─── Dataset extract

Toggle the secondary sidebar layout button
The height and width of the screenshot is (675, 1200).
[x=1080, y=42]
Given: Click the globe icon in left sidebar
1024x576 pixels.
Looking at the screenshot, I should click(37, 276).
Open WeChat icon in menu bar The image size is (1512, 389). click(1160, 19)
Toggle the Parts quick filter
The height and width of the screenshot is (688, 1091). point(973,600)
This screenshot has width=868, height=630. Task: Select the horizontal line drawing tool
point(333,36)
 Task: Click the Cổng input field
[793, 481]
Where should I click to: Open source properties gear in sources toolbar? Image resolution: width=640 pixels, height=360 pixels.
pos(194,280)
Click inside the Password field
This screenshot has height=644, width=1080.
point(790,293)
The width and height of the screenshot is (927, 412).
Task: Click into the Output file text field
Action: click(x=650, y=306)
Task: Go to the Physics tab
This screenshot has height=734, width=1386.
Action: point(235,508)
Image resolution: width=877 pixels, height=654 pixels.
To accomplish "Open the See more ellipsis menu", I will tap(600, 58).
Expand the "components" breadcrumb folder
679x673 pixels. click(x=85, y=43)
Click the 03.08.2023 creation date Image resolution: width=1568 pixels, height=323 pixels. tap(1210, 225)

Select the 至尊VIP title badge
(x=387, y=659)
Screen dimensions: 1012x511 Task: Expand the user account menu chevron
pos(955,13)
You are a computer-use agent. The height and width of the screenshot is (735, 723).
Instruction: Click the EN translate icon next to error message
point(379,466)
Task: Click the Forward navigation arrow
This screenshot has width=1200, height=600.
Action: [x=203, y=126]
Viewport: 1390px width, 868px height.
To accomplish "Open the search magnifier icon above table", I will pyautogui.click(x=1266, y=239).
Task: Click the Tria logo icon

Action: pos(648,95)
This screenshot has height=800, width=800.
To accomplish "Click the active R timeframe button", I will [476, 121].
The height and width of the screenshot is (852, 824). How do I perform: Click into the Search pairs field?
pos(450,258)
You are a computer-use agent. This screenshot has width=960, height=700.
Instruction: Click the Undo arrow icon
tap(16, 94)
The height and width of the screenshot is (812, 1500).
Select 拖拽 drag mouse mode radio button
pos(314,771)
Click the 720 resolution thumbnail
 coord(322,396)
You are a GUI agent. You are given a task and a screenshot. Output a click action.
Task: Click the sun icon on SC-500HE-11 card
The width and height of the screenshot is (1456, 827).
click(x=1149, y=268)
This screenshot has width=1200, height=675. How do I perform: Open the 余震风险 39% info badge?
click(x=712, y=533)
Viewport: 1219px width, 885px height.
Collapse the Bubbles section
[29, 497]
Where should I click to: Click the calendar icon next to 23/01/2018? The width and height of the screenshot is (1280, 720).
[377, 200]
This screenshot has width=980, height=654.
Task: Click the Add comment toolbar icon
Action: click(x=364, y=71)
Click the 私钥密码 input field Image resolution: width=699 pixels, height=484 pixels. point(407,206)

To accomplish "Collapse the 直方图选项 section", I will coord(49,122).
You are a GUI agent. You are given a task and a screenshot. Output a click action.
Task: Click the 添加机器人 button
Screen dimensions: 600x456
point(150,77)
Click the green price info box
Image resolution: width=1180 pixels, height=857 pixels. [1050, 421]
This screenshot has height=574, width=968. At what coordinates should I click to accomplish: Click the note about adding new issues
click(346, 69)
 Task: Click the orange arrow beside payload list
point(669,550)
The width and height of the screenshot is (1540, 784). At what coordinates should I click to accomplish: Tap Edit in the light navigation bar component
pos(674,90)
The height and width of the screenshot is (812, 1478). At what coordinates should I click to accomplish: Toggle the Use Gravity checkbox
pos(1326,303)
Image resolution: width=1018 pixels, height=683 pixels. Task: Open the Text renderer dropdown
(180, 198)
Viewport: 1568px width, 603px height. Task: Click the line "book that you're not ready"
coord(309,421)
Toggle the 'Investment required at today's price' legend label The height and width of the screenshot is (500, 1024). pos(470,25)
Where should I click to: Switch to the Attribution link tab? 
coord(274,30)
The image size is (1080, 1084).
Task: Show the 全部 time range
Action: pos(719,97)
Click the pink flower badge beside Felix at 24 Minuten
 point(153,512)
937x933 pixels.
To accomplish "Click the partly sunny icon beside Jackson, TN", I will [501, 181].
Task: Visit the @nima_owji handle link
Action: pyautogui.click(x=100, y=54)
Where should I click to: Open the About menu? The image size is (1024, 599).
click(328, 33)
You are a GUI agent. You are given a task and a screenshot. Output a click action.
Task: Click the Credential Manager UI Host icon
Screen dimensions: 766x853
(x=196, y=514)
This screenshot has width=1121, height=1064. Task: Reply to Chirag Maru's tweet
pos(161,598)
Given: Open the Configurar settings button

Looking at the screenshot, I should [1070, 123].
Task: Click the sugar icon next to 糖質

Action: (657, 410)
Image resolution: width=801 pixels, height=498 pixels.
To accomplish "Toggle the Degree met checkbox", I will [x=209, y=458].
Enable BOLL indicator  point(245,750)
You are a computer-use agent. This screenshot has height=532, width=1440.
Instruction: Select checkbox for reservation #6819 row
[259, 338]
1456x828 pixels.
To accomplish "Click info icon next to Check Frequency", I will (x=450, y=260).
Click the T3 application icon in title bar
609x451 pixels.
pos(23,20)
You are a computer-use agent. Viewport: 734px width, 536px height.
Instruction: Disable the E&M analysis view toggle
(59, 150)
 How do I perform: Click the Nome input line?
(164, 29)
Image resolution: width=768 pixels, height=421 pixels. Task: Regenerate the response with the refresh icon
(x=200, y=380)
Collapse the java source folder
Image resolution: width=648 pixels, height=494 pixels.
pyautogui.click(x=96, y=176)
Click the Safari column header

──────

> _Your assignment_
This exercise asks for every line of the records to be repeated exactly.

> _Response to the exercise_
Toggle the secondary sidebar layout button
The height and width of the screenshot is (675, 1200).
[x=1080, y=42]
Given: Click the globe icon in left sidebar
1024x576 pixels.
Looking at the screenshot, I should click(37, 276).
Open WeChat icon in menu bar The image size is (1512, 389). click(1160, 19)
Toggle the Parts quick filter
The height and width of the screenshot is (688, 1091). point(973,600)
This screenshot has width=868, height=630. Task: Select the horizontal line drawing tool
point(333,36)
 Task: Click the Cổng input field
[793, 481]
Where should I click to: Open source properties gear in sources toolbar? Image resolution: width=640 pixels, height=360 pixels.
pos(194,280)
Click inside the Password field
This screenshot has height=644, width=1080.
point(790,293)
The width and height of the screenshot is (927, 412).
Task: Click into the Output file text field
Action: click(x=650, y=306)
Task: Go to the Physics tab
This screenshot has height=734, width=1386.
Action: point(235,508)
Image resolution: width=877 pixels, height=654 pixels.
To accomplish "Open the See more ellipsis menu", I will tap(600, 58).
Expand the "components" breadcrumb folder
679x673 pixels. click(x=85, y=43)
Click the 03.08.2023 creation date Image resolution: width=1568 pixels, height=323 pixels. tap(1210, 225)

Select the 至尊VIP title badge
(x=387, y=659)
Screen dimensions: 1012x511 Task: Expand the user account menu chevron
pos(955,13)
You are a computer-use agent. The height and width of the screenshot is (735, 723).
Instruction: Click the EN translate icon next to error message
point(379,466)
Task: Click the Forward navigation arrow
This screenshot has width=1200, height=600.
Action: [x=203, y=126]
Viewport: 1390px width, 868px height.
To accomplish "Open the search magnifier icon above table", I will pyautogui.click(x=1266, y=239).
Task: Click the Tria logo icon

Action: pos(648,95)
This screenshot has height=800, width=800.
To accomplish "Click the active R timeframe button", I will [476, 121].
The height and width of the screenshot is (852, 824). How do I perform: Click into the Search pairs field?
pos(450,258)
You are a computer-use agent. This screenshot has width=960, height=700.
Instruction: Click the Undo arrow icon
tap(16, 94)
The height and width of the screenshot is (812, 1500).
Select 拖拽 drag mouse mode radio button
pos(314,771)
Click the 720 resolution thumbnail
 coord(322,396)
You are a GUI agent. You are given a task and a screenshot. Output a click action.
Task: Click the sun icon on SC-500HE-11 card
The width and height of the screenshot is (1456, 827).
click(x=1149, y=268)
This screenshot has width=1200, height=675. How do I perform: Open the 余震风险 39% info badge?
click(x=712, y=533)
Viewport: 1219px width, 885px height.
Collapse the Bubbles section
[29, 497]
Where should I click to: Click the calendar icon next to 23/01/2018? The width and height of the screenshot is (1280, 720).
[377, 200]
This screenshot has width=980, height=654.
Task: Click the Add comment toolbar icon
Action: click(x=364, y=71)
Click the 私钥密码 input field Image resolution: width=699 pixels, height=484 pixels. point(407,206)

To accomplish "Collapse the 直方图选项 section", I will coord(49,122).
You are a GUI agent. You are given a task and a screenshot. Output a click action.
Task: Click the 添加机器人 button
Screen dimensions: 600x456
point(150,77)
Click the green price info box
Image resolution: width=1180 pixels, height=857 pixels. [1050, 421]
This screenshot has height=574, width=968. At what coordinates should I click to accomplish: Click the note about adding new issues
click(346, 69)
 Task: Click the orange arrow beside payload list
point(669,550)
The width and height of the screenshot is (1540, 784). At what coordinates should I click to accomplish: Tap Edit in the light navigation bar component
pos(674,90)
The height and width of the screenshot is (812, 1478). At what coordinates should I click to accomplish: Toggle the Use Gravity checkbox
pos(1326,303)
Image resolution: width=1018 pixels, height=683 pixels. Task: Open the Text renderer dropdown
(180, 198)
Viewport: 1568px width, 603px height. Task: Click the line "book that you're not ready"
coord(309,421)
Toggle the 'Investment required at today's price' legend label The height and width of the screenshot is (500, 1024). pos(470,25)
Where should I click to: Switch to the Attribution link tab? 
coord(274,30)
The image size is (1080, 1084).
Task: Show the 全部 time range
Action: pos(719,97)
Click the pink flower badge beside Felix at 24 Minuten
 point(153,512)
937x933 pixels.
To accomplish "Click the partly sunny icon beside Jackson, TN", I will [501, 181].
Task: Visit the @nima_owji handle link
Action: pyautogui.click(x=100, y=54)
Where should I click to: Open the About menu? The image size is (1024, 599).
click(328, 33)
You are a GUI agent. You are given a task and a screenshot. Output a click action.
Task: Click the Credential Manager UI Host icon
Screen dimensions: 766x853
(x=196, y=514)
This screenshot has width=1121, height=1064. Task: Reply to Chirag Maru's tweet
pos(161,598)
Given: Open the Configurar settings button

Looking at the screenshot, I should [1070, 123].
Task: Click the sugar icon next to 糖質

Action: (657, 410)
Image resolution: width=801 pixels, height=498 pixels.
To accomplish "Toggle the Degree met checkbox", I will [x=209, y=458].
Enable BOLL indicator  point(245,750)
You are a computer-use agent. This screenshot has height=532, width=1440.
Instruction: Select checkbox for reservation #6819 row
[259, 338]
1456x828 pixels.
To accomplish "Click info icon next to Check Frequency", I will (x=450, y=260).
Click the T3 application icon in title bar
609x451 pixels.
pos(23,20)
You are a computer-use agent. Viewport: 734px width, 536px height.
Instruction: Disable the E&M analysis view toggle
(59, 150)
 How do I perform: Click the Nome input line?
(164, 29)
Image resolution: width=768 pixels, height=421 pixels. Task: Regenerate the response with the refresh icon
(x=200, y=380)
Collapse the java source folder
Image resolution: width=648 pixels, height=494 pixels.
pyautogui.click(x=96, y=176)
Click the Safari column header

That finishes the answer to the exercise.